- **Records supplied**
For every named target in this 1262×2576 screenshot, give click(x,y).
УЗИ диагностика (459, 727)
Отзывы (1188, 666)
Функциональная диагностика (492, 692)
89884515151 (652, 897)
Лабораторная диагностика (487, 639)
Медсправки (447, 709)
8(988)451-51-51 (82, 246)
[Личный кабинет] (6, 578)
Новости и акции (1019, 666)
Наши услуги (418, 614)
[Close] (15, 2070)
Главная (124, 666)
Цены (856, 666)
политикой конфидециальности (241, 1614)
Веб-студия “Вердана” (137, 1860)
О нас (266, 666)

- **The problem**
Every record above is to be restated exactly as it reads.

- **Task answer**
For every named target in this 1262×2576 screenshot, give click(x,y).
УЗИ диагностика (459, 727)
Отзывы (1188, 666)
Функциональная диагностика (492, 692)
89884515151 (652, 897)
Лабораторная диагностика (487, 639)
Медсправки (447, 709)
8(988)451-51-51 (82, 246)
[Личный кабинет] (6, 578)
Новости и акции (1019, 666)
Наши услуги (418, 614)
[Close] (15, 2070)
Главная (124, 666)
Цены (856, 666)
политикой конфидециальности (241, 1614)
Веб-студия “Вердана” (137, 1860)
О нас (266, 666)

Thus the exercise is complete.